WHAT IS NEEDED: Look through the entries below and report how many lines hold the string "text". Only the number is wanted.

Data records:
*** Begin section ***
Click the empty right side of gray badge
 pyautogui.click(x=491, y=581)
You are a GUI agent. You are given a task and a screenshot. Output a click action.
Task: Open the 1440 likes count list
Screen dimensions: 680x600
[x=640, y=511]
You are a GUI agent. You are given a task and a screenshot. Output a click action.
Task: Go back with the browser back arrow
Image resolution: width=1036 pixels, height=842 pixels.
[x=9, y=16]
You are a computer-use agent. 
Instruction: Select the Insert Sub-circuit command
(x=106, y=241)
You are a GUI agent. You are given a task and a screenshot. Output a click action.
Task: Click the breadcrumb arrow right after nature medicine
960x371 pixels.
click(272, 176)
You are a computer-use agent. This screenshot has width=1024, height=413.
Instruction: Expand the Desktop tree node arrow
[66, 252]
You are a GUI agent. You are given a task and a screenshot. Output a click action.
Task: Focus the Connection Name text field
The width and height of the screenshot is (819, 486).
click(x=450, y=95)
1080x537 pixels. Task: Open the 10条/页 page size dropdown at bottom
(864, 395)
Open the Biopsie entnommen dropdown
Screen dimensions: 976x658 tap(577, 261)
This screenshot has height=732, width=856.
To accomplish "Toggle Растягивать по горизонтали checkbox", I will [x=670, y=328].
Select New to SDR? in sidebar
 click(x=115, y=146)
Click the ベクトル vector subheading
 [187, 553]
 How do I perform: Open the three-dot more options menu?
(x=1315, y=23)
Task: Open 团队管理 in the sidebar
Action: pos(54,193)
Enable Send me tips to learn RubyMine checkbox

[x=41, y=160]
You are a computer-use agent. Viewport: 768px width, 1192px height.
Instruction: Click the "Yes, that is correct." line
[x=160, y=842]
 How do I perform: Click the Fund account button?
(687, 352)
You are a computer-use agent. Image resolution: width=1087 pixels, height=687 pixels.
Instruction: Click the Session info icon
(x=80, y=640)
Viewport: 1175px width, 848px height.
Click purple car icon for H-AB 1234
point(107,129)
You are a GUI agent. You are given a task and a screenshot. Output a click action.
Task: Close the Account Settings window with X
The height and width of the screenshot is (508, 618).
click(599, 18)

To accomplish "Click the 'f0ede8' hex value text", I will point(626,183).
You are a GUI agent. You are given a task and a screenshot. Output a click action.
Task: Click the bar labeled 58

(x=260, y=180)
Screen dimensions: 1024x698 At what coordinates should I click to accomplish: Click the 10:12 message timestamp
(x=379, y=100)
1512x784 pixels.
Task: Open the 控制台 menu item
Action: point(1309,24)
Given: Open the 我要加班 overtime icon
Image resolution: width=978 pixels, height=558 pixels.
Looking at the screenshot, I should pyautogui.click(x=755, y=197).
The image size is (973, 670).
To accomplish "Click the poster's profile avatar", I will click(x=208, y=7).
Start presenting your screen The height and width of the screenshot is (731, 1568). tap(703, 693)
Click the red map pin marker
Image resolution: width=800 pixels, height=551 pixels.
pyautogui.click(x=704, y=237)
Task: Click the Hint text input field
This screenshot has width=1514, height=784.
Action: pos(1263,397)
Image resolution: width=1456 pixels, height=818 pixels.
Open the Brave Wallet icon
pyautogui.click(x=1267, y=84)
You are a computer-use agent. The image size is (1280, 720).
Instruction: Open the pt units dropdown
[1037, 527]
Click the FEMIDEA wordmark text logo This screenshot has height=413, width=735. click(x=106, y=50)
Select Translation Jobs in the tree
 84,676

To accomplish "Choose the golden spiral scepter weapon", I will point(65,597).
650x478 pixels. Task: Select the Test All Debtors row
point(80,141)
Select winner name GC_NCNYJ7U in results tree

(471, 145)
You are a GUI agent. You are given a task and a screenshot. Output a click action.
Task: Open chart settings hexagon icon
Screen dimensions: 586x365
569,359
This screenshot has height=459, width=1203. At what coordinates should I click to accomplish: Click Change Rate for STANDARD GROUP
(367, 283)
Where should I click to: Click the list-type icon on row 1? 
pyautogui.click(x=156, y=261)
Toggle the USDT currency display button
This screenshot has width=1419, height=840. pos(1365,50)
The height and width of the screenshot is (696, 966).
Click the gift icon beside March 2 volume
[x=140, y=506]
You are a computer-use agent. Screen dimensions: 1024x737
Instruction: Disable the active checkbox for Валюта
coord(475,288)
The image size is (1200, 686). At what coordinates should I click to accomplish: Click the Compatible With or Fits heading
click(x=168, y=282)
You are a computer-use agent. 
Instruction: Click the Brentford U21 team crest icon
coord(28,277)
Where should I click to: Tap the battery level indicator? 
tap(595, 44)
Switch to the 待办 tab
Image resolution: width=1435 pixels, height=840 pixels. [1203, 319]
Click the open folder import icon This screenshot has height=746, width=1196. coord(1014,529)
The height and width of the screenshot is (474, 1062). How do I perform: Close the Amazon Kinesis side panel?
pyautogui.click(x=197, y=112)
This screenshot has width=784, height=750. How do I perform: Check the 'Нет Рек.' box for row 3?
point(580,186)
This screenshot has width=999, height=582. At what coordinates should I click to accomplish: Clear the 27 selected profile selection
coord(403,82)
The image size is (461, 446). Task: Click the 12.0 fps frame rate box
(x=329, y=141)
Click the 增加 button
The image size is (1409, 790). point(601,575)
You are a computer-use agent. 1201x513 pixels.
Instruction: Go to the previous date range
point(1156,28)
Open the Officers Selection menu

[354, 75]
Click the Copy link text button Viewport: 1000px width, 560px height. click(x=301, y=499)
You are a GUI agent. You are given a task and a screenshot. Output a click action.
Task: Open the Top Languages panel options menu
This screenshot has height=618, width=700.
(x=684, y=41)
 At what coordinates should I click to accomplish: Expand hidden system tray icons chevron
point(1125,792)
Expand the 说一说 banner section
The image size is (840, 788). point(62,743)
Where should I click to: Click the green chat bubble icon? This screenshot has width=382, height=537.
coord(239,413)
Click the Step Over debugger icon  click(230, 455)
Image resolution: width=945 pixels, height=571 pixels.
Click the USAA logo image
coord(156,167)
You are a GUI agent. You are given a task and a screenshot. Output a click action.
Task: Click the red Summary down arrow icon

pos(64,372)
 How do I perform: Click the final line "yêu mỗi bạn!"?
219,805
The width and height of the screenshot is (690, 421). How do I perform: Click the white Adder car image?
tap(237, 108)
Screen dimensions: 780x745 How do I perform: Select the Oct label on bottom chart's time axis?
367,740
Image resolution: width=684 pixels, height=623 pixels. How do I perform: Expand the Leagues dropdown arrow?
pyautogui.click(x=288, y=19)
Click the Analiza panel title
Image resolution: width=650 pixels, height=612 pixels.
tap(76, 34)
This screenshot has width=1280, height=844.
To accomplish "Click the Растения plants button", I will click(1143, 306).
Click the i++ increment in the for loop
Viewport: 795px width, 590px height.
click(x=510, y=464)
*** End section ***
THE COMPLETED TASK: 5